- [Requirement]
Return the lines exactly as they stand, from the first of the material through the line containing "Screen dimensions: 1365x642".

- [Material for this exercise]

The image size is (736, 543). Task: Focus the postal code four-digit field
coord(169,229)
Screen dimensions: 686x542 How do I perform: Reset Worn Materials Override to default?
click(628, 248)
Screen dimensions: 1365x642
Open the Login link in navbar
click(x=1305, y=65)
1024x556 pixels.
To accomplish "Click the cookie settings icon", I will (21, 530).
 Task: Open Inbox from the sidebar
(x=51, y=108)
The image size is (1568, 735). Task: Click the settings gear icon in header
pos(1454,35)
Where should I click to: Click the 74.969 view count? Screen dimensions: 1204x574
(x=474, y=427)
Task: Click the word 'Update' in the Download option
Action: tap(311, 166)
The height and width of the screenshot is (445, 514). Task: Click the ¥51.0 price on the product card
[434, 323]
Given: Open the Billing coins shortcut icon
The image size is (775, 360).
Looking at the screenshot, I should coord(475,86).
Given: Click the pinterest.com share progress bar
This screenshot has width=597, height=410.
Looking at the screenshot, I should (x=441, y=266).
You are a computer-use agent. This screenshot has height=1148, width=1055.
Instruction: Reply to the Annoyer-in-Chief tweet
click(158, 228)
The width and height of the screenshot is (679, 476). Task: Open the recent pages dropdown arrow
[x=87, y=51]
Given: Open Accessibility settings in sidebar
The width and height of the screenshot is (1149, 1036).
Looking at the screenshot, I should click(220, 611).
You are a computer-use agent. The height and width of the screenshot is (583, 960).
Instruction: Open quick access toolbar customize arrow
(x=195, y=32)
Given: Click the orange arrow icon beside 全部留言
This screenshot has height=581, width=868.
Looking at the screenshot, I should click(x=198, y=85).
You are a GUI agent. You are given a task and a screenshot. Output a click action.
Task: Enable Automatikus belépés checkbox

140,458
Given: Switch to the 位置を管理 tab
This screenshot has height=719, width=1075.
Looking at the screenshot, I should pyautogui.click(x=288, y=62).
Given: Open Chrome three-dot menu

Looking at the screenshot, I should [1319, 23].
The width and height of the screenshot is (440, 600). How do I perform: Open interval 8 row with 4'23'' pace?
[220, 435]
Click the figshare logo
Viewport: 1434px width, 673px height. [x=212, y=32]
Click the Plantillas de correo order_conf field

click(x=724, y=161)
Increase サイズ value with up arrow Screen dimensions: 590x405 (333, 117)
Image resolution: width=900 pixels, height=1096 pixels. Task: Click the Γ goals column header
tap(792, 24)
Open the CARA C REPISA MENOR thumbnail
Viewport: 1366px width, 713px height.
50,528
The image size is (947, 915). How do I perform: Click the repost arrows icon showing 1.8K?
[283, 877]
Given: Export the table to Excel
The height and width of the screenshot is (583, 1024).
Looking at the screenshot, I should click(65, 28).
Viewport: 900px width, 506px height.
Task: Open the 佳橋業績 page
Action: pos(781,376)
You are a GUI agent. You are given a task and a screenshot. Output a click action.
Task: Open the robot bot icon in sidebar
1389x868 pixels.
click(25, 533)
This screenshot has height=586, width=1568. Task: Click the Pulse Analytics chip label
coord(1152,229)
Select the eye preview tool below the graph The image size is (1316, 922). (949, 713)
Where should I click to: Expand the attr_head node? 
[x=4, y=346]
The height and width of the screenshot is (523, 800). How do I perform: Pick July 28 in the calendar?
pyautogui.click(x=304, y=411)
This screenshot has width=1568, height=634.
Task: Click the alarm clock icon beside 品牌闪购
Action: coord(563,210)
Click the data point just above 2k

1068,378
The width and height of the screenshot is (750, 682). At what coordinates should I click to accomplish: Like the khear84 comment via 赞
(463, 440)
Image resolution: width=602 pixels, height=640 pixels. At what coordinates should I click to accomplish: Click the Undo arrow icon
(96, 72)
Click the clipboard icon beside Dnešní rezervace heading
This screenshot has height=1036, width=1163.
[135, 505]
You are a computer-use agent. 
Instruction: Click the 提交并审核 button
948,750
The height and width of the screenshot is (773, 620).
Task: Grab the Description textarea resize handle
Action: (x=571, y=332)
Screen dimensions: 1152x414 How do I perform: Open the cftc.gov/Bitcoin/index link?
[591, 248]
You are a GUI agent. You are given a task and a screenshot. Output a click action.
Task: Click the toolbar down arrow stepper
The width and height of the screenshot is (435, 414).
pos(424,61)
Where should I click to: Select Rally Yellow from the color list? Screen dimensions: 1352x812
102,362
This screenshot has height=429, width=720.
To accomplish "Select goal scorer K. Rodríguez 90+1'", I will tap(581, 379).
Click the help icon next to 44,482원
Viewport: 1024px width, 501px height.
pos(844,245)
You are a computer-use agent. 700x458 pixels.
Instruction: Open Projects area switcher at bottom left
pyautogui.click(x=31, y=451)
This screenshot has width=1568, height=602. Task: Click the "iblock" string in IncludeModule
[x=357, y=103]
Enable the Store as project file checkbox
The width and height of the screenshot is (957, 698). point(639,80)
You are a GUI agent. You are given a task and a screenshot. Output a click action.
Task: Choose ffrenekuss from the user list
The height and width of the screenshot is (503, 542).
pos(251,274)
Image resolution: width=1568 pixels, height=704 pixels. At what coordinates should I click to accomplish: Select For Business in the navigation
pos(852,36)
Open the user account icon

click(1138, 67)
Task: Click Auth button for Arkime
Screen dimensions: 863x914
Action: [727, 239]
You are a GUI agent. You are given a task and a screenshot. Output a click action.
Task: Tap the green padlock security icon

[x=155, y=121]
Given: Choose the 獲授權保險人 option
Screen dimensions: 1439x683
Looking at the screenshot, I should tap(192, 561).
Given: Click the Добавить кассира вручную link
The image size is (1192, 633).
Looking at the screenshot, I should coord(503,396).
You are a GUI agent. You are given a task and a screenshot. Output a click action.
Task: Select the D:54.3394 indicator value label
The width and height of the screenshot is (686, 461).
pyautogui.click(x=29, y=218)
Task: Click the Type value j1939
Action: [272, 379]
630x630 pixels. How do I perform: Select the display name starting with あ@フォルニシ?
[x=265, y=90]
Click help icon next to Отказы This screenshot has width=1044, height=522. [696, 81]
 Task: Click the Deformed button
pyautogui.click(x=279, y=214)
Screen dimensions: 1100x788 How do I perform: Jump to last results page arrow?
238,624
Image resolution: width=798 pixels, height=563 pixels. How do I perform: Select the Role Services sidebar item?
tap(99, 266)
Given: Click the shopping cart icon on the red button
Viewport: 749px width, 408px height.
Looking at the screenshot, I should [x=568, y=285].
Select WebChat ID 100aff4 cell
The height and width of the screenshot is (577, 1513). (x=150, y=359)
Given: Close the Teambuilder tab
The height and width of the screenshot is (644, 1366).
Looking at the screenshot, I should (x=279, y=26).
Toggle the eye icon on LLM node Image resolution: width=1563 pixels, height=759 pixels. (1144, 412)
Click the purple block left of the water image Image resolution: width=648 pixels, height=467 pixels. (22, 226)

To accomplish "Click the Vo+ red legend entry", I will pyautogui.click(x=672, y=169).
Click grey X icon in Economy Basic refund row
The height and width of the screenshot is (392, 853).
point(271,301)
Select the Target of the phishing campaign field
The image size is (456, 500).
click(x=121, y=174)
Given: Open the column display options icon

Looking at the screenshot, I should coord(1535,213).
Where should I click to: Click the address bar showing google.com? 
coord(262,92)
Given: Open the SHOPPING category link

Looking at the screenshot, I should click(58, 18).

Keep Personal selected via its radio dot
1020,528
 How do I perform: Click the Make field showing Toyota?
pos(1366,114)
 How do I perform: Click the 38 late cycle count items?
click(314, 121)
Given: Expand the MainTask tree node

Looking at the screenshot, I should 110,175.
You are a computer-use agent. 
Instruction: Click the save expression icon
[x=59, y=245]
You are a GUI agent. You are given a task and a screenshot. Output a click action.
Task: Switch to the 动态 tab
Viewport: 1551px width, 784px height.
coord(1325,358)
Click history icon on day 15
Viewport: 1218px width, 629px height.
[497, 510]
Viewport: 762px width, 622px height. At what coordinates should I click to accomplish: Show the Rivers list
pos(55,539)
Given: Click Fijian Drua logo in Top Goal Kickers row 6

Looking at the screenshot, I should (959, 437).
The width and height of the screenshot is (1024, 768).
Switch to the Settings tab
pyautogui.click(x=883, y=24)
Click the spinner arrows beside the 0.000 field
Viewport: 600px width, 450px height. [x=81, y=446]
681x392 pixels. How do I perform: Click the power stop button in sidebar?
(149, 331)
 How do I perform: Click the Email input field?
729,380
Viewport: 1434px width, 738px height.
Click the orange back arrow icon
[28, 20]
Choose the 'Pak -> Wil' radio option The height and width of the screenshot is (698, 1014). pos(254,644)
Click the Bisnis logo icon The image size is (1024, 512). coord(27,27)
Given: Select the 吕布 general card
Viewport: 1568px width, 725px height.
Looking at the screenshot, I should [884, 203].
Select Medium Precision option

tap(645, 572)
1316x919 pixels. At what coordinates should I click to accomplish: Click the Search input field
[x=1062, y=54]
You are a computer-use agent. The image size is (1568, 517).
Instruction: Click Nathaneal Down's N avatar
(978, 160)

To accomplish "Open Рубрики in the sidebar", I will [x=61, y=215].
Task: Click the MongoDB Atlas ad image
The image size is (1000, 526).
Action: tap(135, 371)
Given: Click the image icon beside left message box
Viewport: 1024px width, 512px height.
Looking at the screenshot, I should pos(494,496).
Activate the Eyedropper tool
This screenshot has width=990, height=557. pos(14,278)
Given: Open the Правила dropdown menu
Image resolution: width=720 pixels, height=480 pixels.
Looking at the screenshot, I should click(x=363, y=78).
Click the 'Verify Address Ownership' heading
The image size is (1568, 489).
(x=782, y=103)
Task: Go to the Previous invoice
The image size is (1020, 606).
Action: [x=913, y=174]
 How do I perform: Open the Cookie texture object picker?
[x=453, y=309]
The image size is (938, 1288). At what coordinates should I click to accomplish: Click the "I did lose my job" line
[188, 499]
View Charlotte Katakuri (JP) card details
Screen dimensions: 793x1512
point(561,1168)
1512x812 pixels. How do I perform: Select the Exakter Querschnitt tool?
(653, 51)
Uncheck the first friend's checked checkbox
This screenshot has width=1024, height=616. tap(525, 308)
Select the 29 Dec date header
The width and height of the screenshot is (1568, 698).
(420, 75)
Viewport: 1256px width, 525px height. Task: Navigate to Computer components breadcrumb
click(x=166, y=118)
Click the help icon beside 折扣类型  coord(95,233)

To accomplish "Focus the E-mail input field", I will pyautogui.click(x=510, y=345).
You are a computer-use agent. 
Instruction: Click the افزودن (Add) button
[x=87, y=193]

- [Answer below]
The image size is (736, 543). Task: Focus the postal code four-digit field
coord(169,229)
Screen dimensions: 686x542 How do I perform: Reset Worn Materials Override to default?
click(628, 248)
Screen dimensions: 1365x642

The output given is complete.